Almost all of AFS is layered on top of UDP, so that's not going to help
you.
> So I thought maybe using the distribution properties of OpenAFS might
> be a better way. Are there any best practices for such a scenario?
If you know what volumes are giving you grief, you could move that
volume (or volumes) to be on their own small fileserver, which would
isolate their activity from the rest of the cell.

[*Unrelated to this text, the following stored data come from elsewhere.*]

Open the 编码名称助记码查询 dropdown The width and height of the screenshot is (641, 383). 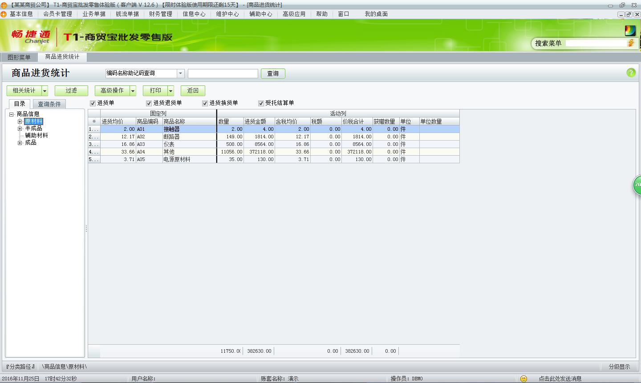[181, 73]
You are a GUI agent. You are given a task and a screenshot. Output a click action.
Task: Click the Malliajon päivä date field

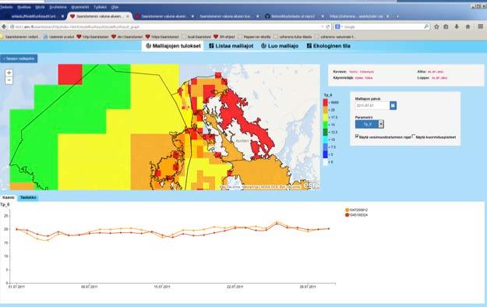pos(372,106)
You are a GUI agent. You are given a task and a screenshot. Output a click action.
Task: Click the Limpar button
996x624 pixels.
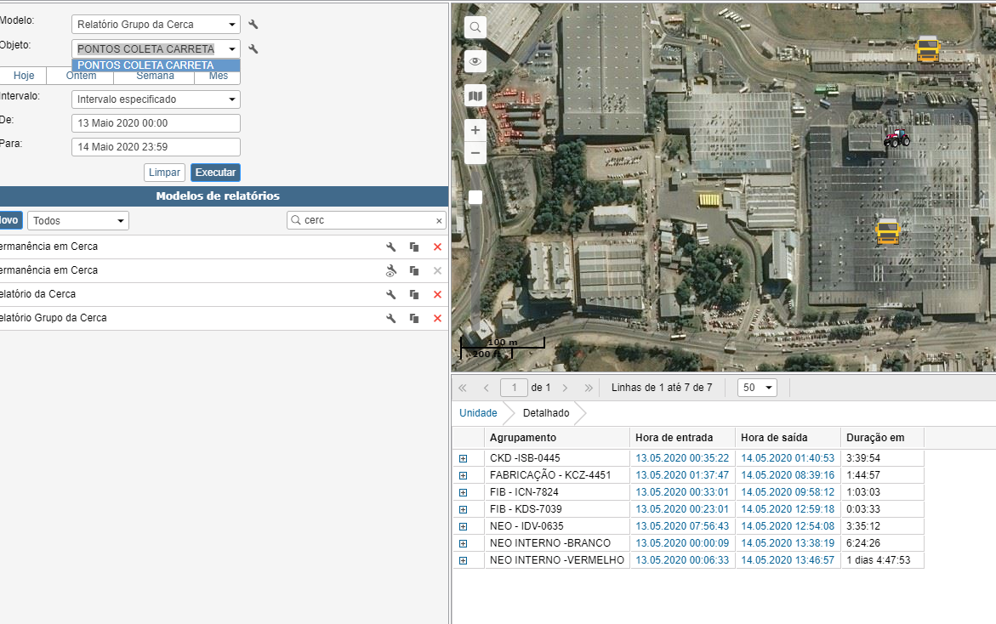coord(164,173)
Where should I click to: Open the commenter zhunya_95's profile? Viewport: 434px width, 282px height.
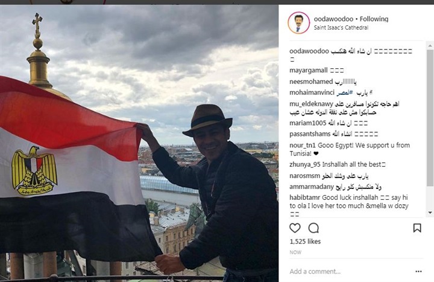tap(305, 164)
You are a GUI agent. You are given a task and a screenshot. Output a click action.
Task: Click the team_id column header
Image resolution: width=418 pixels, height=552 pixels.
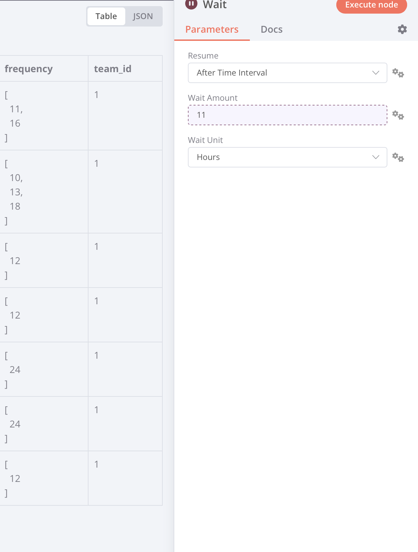pos(113,69)
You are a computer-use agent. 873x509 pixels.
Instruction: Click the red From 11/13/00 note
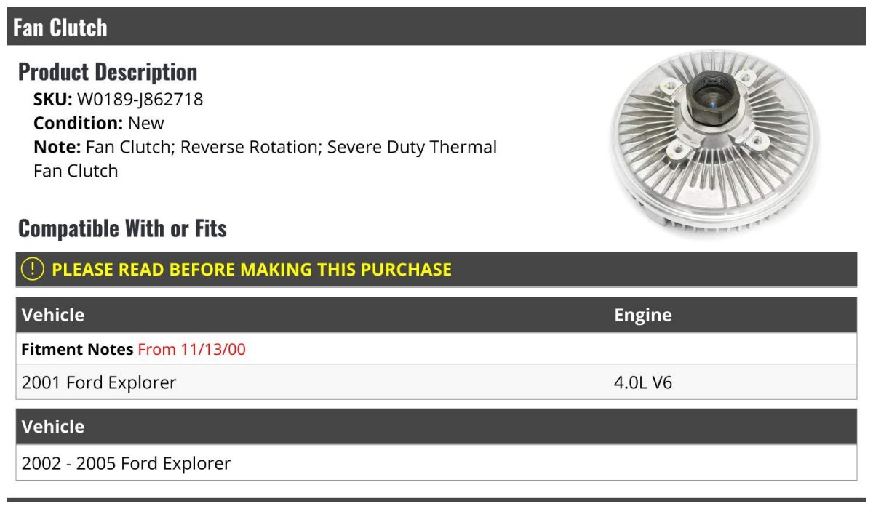[x=192, y=349]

That's a bit drastic, though; I'd expect you can fix the performance
problems without isolating them like that. It depends on what
performance bottleneck you are hitting. If it's disk, you could put the
troublesome volumes just on another partition on the same server. If
you're running out of fileserver threads, '-p 128' should solve that. If
you're hitting bandwidth limits or RX performance limits, you can tweak
RX settings.
When it's being slow, try running 'rxdebug <fileserver>' and 'rxdebug
<fileserver> -rxstats' and put the results somewhere if you're
comfortable with sharing them.
> On a different matter I experience that running the OpenAFS client on
> MS Windows turns out generally really, *really* slow. From my knowledge
> MS Windows simply isn't very good regarding file operations even on
> local disks in comparison to UNIX systems. But working with OpenAFS on
> MS Windows is even worse than the usual. When comparing the performance
> between the Windows and the Linux OpenAFS clients I'm at least four
> times slower on Windows than on Linux. This can also be experienced
> during interactive work with the Windows client when operating on AFS.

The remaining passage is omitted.